Poor contrast affects people with low vision, color blindness, and older users. It also impacts readability on mobile devices in bright sunlight. Legal compliance (WCAG) is increasingly required for public-facing websites, and good contrast improves user experience for everyone.

How do I know if a color combination needs improvement?

Enter the foreground (text) and background colors into the checker—if the ratio is below 4.5:1 for normal text (AA standard), you need higher contrast. A ratio of 7:1 (AAA) ensures maximum accessibility and is recommended for critical content.

What's the easiest way to fix low-contrast text?

Increase the lightness of light colors or decrease it for dark colors—making them further apart usually solves it. You can also try the "auto-correct" feature if available, which suggests accessible alternatives that stay close to your original color intent.

How do color blindness types affect contrast requirements?

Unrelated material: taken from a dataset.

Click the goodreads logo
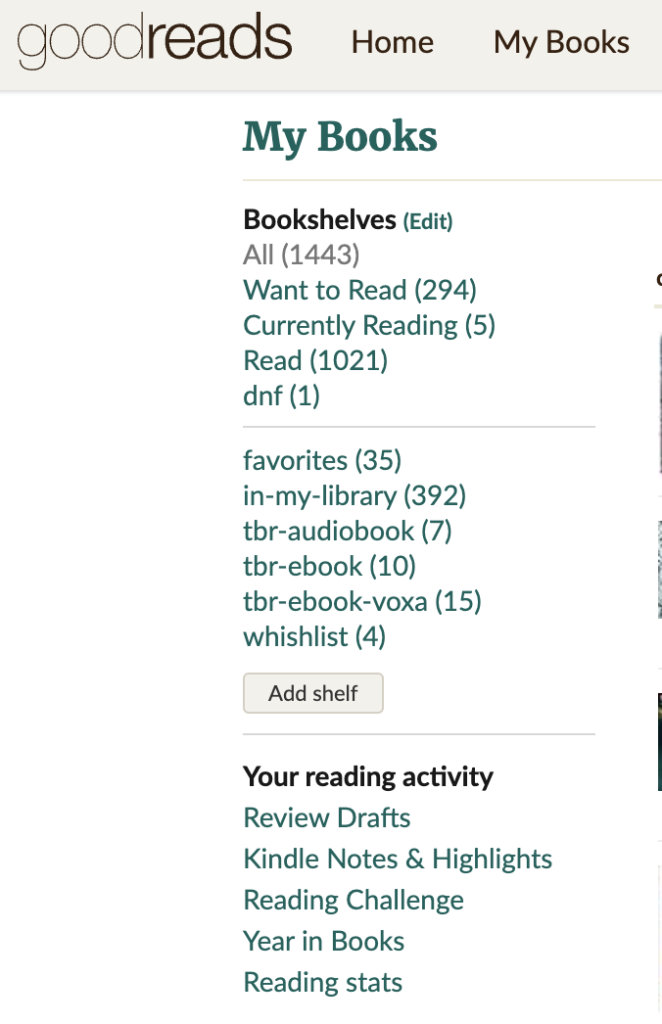 click(155, 40)
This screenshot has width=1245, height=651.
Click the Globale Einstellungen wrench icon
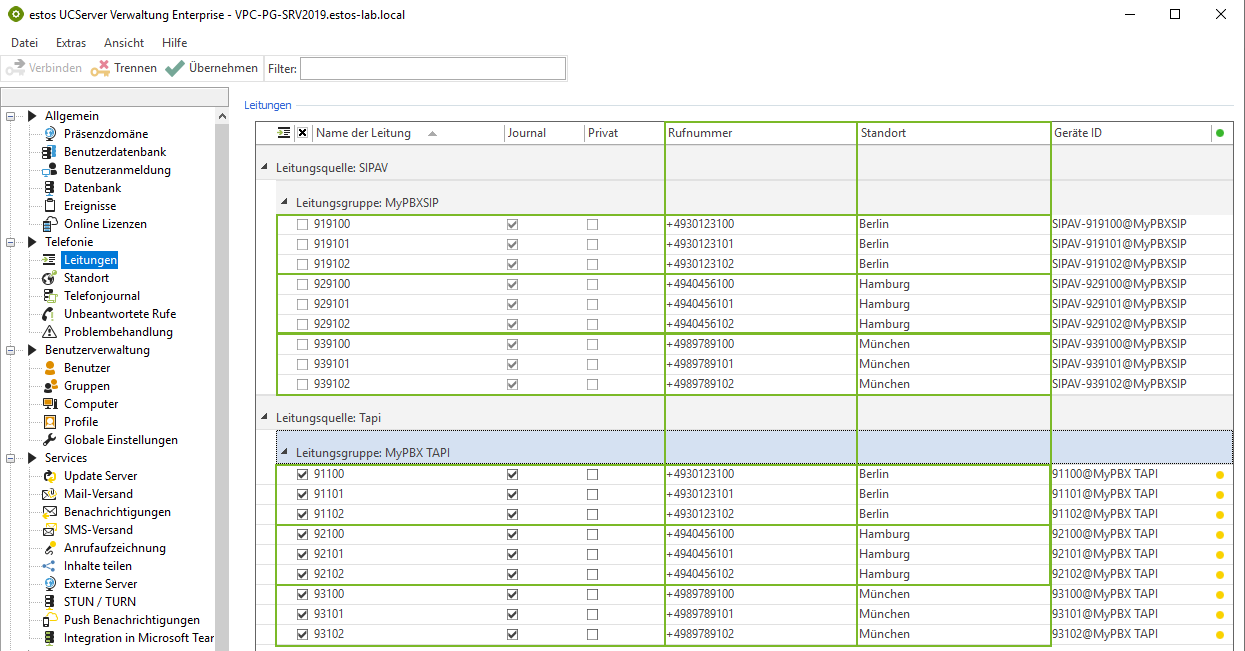click(x=49, y=440)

Red-green color blind users cannot distinguish red from green, so they rely entirely on brightness/lightness contrast. Using only color difference is insufficient—always pair colors with adequate luminance contrast to ensure accessibility for all vision types.

Is WCAG AA always enough, or should I aim for AAA?

AAA is ideal for accessibility but not always required. Use AAA for small text, body copy, and mission-critical content. AA is acceptable for large headings and logos. If your audience includes elderly or low-vision users, AAA is strongly recommended.

Can I test contrast with images or gradients?

Most checkers work with solid color inputs, not images. For images, eyedrop the background or text color at the point of maximum contrast and test those solid colors. For gradients, test the lightest and darkest points separately.